Every security system is unique. Finding vulnerabilities requires more than the same old attack design. Intelligence gathering through social engineering and security system profiling can expose attack surface area and create a list of viable attack points. A list of potential targeted user personnel, applications, and servers can be accumulated to map out the most successful attack path.

Threat Actor Simulation

Deploying embedded actors without being detected helps further a red team attack test. Cloaking activities under the guise of normal traffic and modifying networks to deploy different types of malware are an essential part of threat actors. Once a vulnerability is exploited, a red team needs the ability to hide malicious activity like: script execution, keystroke logging, capturing screenshots, downloading files, and spawning other payloads.

Stealth and Evasion

A huge challenge for a red team is staying invisible to existing security. Bypassing detection tools and remaining undetected is crucial. Evasion measures help red teams reach their full testing capabilities, under-the-radar of existing security measures and exploit vulnerabilities, quietly.

Expansive and Evolving Attack Toolkit

Criminal attacks evolve, so red team attack simulations should too. There is an expansive attack horizon, and having a wide variety of emulated attack options is an absolute necessity. Payload generators that push antivirus evading malware, a hidden desktop that interact with a target’s desktop undetected, and deploying fake ransomware are some of the best tools a red team can utilize against a target.

Red Team Collaboration

Communication and real-time connections while using the same sessions is a key aspect in red teams. Sharing event logs and information helps them stay undetected from the host while they capture and download data.

Comprehensive Reporting

At the heart of red teaming is the post-attack reporting. The point of utilizing a red team is to learn where your organization’s vulnerabilities are and how you can improve your security and blue team efforts. Understandable, comprehensive reporting should easily show the “how, where, and when” anatomy of a red team cyberattack. Then the post-exploitation report can help an organization focus on remediation and security education aspects.

The Role of Threat Emulation Software and Red Teaming

The right security red team needs the right toolset to maximize its effort and effectiveness. Threat emulation tools are necessary for red teams. Emulating attack tactics and techniques, quietly and for a long-term, can help red teamers embed a threat into an IT network.

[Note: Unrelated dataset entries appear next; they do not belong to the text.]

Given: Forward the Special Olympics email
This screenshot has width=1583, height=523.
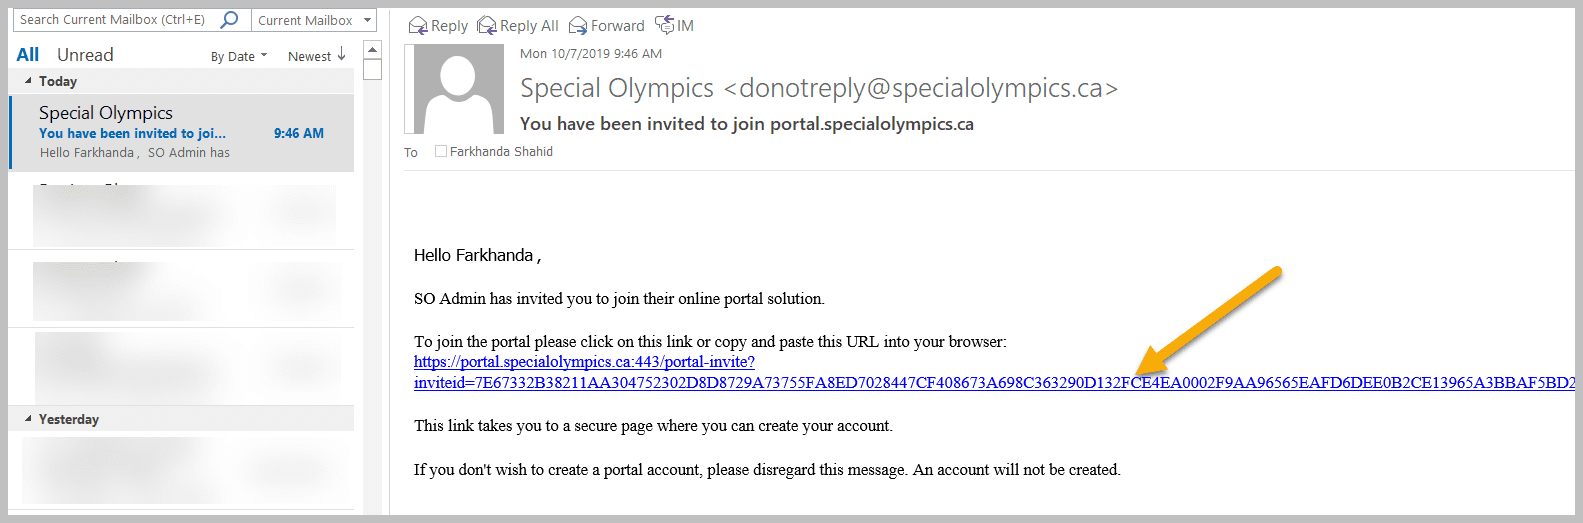Looking at the screenshot, I should [606, 25].
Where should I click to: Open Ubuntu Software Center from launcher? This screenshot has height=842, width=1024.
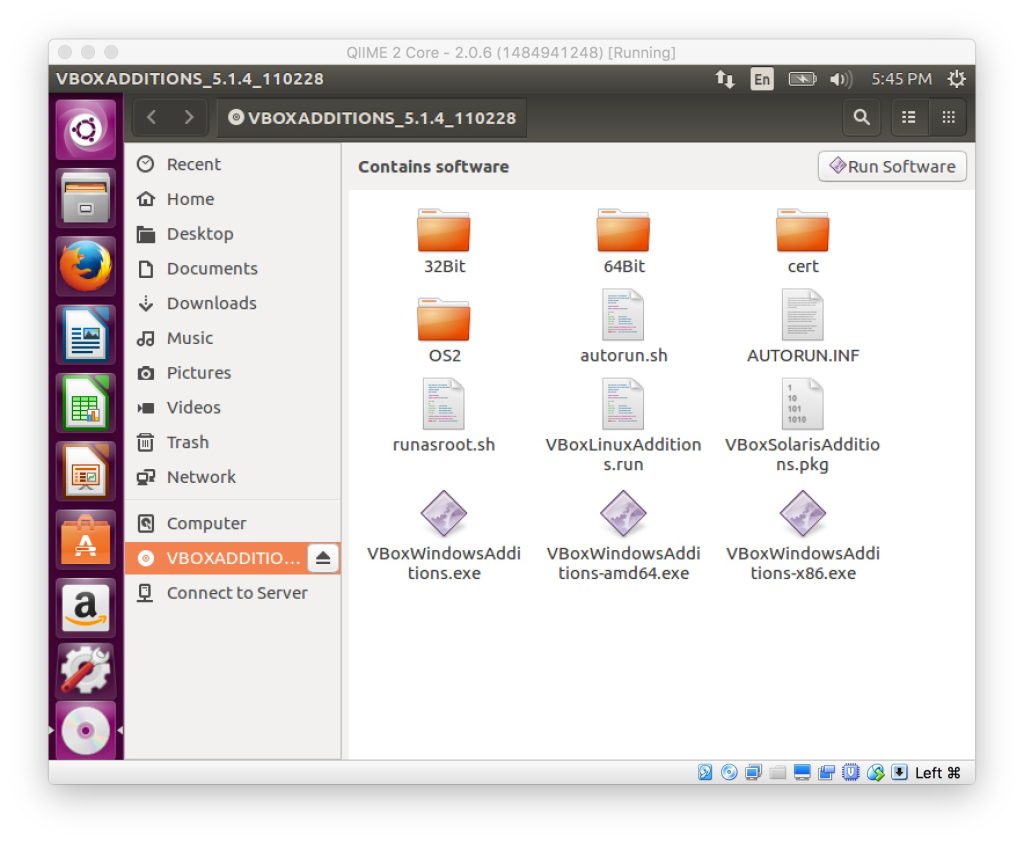[85, 539]
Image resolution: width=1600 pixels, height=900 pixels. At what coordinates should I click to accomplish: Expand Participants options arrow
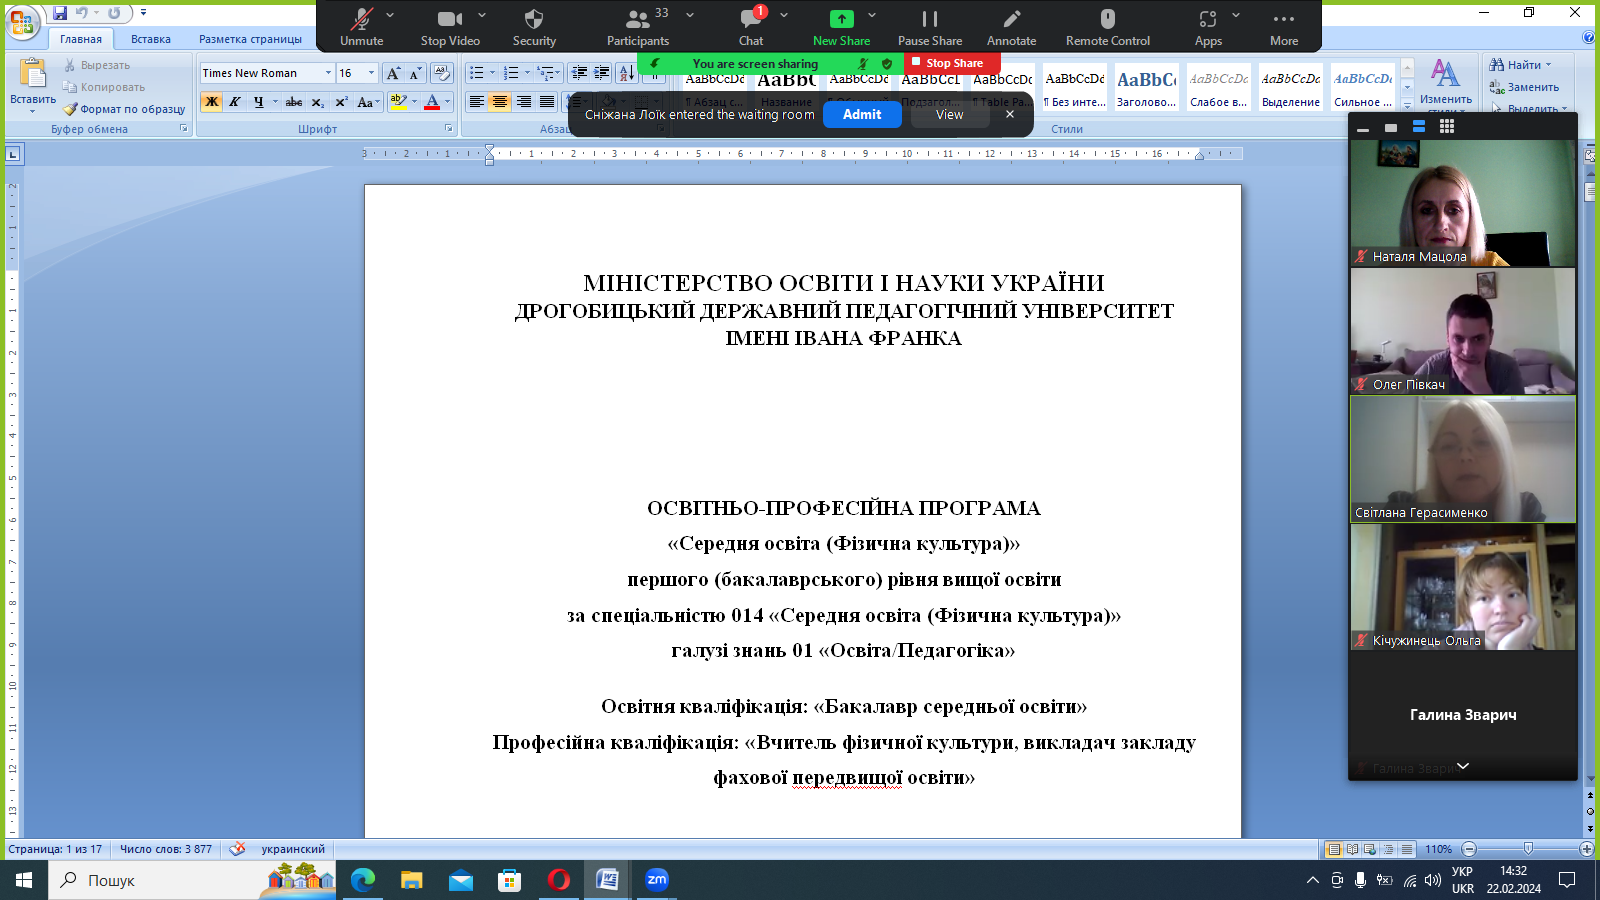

Cobalt Strike can change network indicators and emulate different malware. It can quietly embed a red team within a company’s cybersecurity and can silently evade a blue team. Plus, it has a solid social engineering process that lets a red team collaborate efforts.

After a simulated attack, reports are generated and designed to aid in blue team training. Post-attack reviews should be used to help IT professionals prepare for a real attack. Red teams should be a trusted partner in the cycle of improving your organizational cybersecurity. It’s not enough to implement security features and teams without testing them and improving upon those processes.